Une technique moderne et surprenante est celle de Patrice Palacio : la peinture fragmentaire. Pour ‘Sinyar’, c’est le portrait de S.E. Sheikh Mohammed Bin Rashid Al Maktoum, le dirigeant actuel de Dubai et Vice-Président des Emirats, qui orne les murs de La Galerie. Le portrait est composé de 1800 fragments magnétiques peints à l’huile sur fond doré. Un style qui défit la fixité de l’image. Œuvre incroyable qu’il faut avoir vu.

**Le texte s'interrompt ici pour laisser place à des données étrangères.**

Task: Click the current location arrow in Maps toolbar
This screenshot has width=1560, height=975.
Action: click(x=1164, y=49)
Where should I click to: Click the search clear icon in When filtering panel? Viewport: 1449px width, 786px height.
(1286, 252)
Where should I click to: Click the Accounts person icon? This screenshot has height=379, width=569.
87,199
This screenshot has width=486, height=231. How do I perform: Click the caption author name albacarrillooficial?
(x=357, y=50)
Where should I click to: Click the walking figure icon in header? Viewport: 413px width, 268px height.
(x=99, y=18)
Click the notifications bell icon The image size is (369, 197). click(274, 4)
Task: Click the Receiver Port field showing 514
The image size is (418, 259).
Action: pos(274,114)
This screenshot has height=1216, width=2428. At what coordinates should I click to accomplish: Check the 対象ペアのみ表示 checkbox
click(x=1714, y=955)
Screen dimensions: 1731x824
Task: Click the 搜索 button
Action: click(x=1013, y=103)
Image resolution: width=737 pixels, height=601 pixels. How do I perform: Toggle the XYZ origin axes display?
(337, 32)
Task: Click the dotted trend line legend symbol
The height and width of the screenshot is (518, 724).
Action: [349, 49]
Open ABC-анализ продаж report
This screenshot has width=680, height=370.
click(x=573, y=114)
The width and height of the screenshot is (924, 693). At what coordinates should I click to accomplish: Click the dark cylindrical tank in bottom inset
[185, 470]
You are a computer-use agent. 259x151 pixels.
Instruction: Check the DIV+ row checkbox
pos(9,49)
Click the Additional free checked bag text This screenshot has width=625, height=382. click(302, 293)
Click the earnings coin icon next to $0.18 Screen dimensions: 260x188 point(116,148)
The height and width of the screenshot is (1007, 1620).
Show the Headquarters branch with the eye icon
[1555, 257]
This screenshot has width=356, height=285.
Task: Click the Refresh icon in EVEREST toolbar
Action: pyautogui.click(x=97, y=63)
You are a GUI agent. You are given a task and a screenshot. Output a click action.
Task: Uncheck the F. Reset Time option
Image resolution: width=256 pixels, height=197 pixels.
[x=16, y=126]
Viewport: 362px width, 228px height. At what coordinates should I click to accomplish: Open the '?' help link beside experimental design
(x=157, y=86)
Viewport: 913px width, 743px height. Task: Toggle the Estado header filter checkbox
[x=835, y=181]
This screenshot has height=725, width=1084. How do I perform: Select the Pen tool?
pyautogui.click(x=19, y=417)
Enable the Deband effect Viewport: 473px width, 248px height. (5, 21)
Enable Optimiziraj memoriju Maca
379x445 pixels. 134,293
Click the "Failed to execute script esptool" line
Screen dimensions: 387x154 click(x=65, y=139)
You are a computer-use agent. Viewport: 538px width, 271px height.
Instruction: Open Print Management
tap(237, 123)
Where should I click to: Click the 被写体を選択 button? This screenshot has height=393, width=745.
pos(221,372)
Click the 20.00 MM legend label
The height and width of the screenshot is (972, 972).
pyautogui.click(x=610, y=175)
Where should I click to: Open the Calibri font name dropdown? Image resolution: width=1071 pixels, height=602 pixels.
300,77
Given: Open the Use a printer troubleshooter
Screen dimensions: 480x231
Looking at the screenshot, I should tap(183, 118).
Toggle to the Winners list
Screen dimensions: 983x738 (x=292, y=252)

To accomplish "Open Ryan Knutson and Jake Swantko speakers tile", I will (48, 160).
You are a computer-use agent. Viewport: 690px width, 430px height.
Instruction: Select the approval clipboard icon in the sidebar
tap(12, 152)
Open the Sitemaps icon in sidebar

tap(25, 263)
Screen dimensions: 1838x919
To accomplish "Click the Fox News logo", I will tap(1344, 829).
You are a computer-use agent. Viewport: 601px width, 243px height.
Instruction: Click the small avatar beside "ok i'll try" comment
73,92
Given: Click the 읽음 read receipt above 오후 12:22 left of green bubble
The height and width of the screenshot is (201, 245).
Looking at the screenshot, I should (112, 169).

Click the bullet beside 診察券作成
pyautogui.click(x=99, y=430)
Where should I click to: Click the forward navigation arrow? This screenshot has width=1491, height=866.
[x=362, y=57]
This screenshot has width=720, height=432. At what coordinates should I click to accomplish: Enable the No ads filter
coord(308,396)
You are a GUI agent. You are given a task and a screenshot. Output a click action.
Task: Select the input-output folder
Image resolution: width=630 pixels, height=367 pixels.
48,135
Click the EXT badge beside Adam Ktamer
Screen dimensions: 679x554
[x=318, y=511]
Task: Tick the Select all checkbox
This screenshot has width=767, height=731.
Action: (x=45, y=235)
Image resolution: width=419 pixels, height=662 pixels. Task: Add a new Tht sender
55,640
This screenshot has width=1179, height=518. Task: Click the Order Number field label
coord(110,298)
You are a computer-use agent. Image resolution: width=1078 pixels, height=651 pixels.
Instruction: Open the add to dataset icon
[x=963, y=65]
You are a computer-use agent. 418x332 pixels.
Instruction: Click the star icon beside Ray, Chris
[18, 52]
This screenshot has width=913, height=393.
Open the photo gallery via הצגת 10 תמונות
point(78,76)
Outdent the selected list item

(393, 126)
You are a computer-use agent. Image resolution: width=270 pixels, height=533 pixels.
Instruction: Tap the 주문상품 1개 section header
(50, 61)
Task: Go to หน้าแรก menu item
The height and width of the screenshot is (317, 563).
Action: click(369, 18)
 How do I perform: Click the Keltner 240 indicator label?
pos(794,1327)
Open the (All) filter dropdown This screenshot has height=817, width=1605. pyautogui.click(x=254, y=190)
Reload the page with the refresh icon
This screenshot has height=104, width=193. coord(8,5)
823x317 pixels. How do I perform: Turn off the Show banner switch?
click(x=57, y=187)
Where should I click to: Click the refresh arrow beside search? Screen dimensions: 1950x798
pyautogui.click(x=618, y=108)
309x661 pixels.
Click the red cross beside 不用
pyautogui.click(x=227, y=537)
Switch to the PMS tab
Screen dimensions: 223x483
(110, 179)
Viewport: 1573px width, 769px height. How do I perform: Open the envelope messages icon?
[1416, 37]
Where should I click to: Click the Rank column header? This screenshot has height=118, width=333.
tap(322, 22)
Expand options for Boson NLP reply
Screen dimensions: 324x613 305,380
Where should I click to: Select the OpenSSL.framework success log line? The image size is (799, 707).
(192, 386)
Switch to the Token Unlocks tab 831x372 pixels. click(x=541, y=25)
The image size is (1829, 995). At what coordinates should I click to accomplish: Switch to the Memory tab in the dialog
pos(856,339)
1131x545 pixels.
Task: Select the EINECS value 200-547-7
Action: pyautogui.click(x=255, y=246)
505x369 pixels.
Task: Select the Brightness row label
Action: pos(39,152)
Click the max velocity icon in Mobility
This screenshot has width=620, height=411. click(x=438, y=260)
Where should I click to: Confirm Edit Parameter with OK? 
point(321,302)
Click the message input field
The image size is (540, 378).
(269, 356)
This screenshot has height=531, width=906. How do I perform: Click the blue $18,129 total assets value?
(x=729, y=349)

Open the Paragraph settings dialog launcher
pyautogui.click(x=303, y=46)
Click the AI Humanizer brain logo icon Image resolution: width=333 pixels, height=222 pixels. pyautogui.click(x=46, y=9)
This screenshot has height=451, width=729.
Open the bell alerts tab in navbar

Pour terminer cet aperçu de ‘Sinyar’à La Galerie, citons l’artiste Claude Guénard, habitué des Emirats où il présente son travail pour la seconde fois dans ce pays et anime de nombreuses conférences et ateliers comme tout récemment à La Sorbonne Abu Dhabi. Claude Guénard a choisi d’exposer ses interprétations des paysages iconiques de Dubai comme la Twisted Tower ou la Marina. Ses toiles, tout comme ses mots, témoignent de son admiration de l’architecture audacieuse de la métropole : "Dubaï, jardin d’un doux béton qui m’invite à me déplacer pour un voyage démesuré, un voyage qui fait tourner la tête. Car ces belles dames, plutôt ces Burj immenses, semblent inaccessibles et pourtant elles vous accueillent avec plaisir et elles ne cessent, je l’avoue, de me séduire."